There is another Cutler idea that I keep thinking about, people with both "sensibility to incoherence" and "willingness to fix it". I think like that too, in any org you'll always have people fight for better, more thoughtful work over the noise passing for the signal. People with the right level of agency. Just need to get enough of them around in the right position with the right support for magic.

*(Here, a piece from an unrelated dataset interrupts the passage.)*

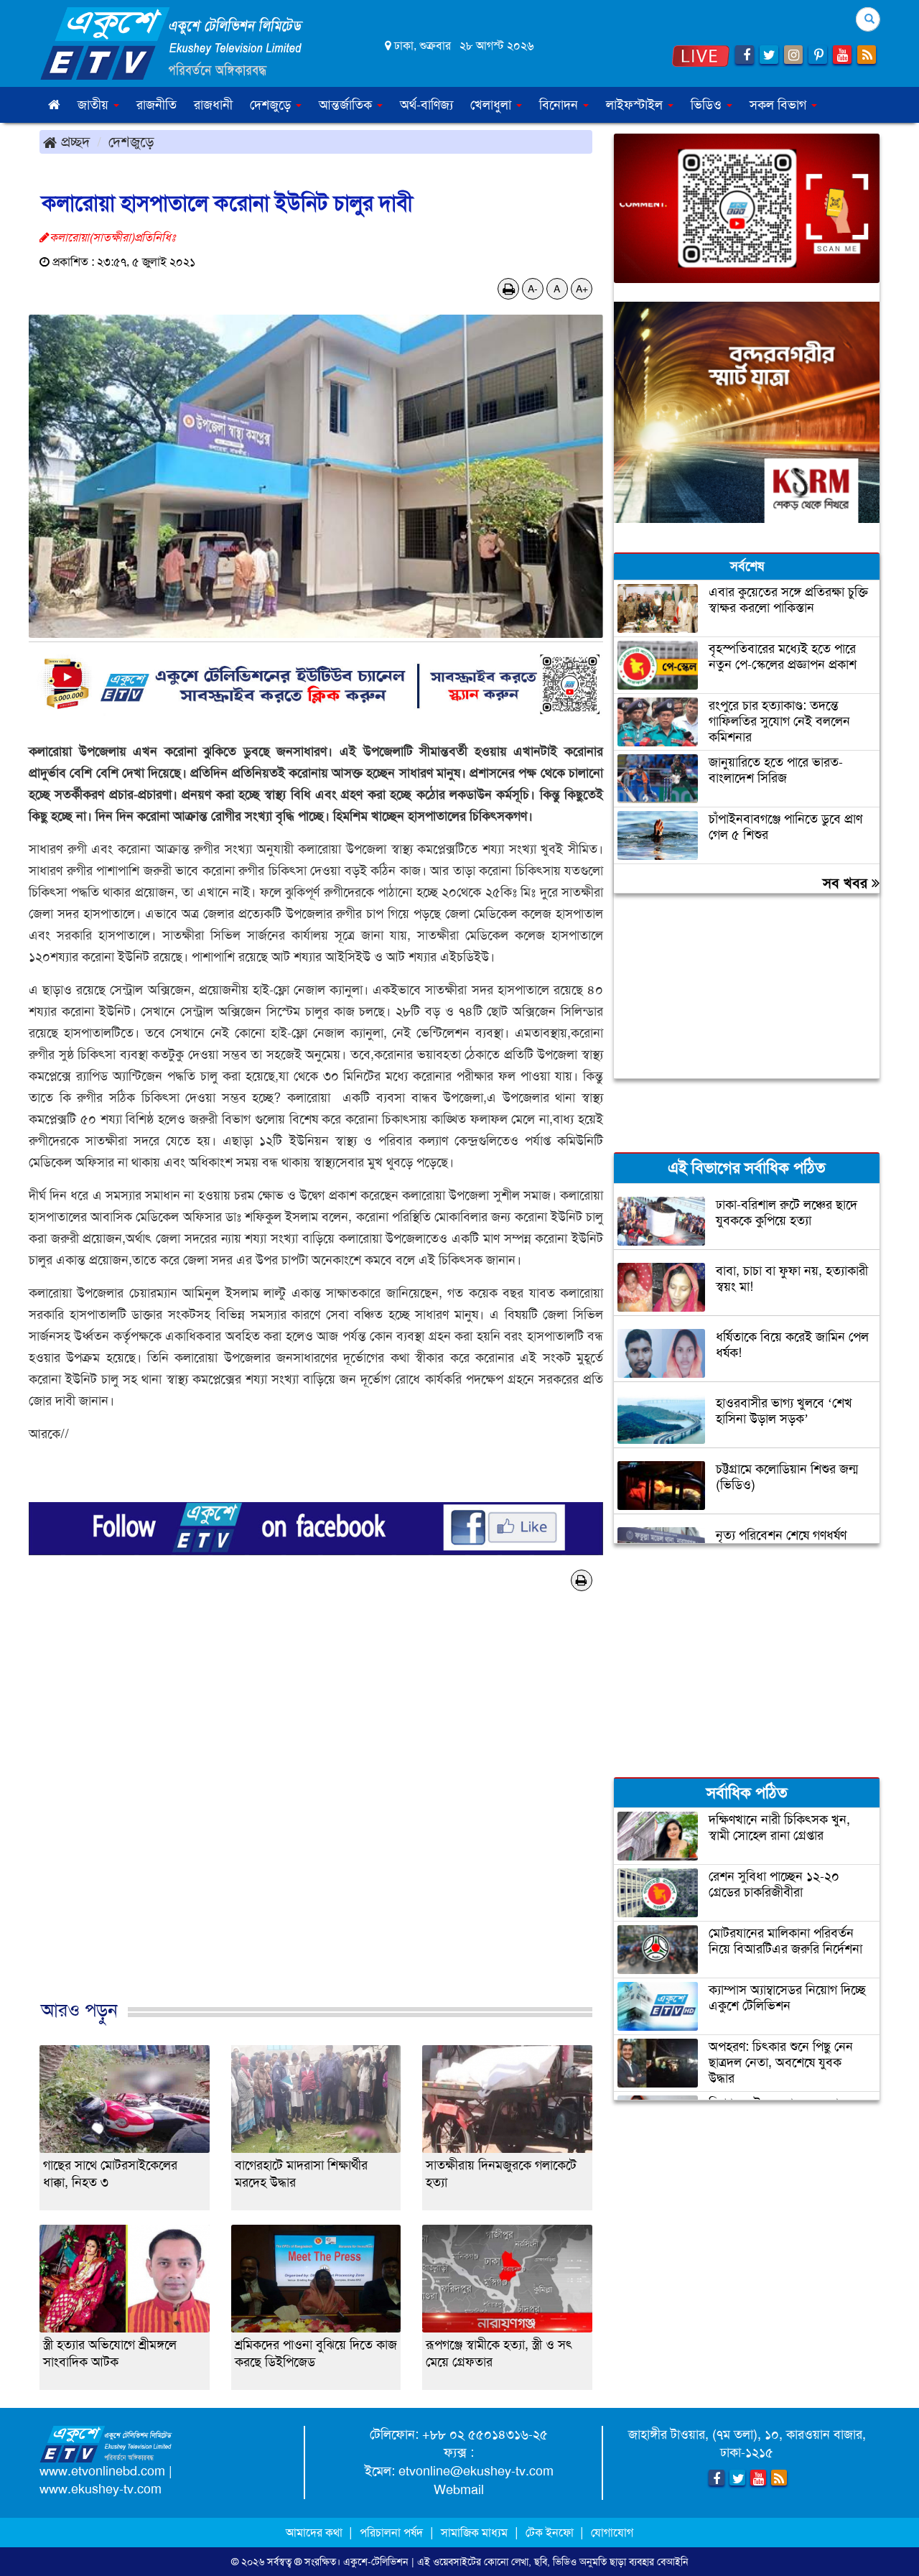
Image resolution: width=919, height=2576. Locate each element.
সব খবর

I think it's why I'm addicted to startups, and small ones at that. You get to demonstrate that there is a better way and show undeniable results. With the added panache of beating orgs 100x the size and full of cogs. It's the positive affirmative way of being fed up with it. It doesn't get enough credit compared to the business model or tech innovations.

Thanks for the words Brie, very communicative enthusiasm as always.

@Sebastian H almost 2 years ago

Love that article.
First thing which came to my mind: Less writing and scheduling, more phoning and talking. Working in sales I learned that most of the issues/questions which often end up in our pipeline/slack channels etc. could have been solved with one easy phone call instead of another task or follow up message in any tool.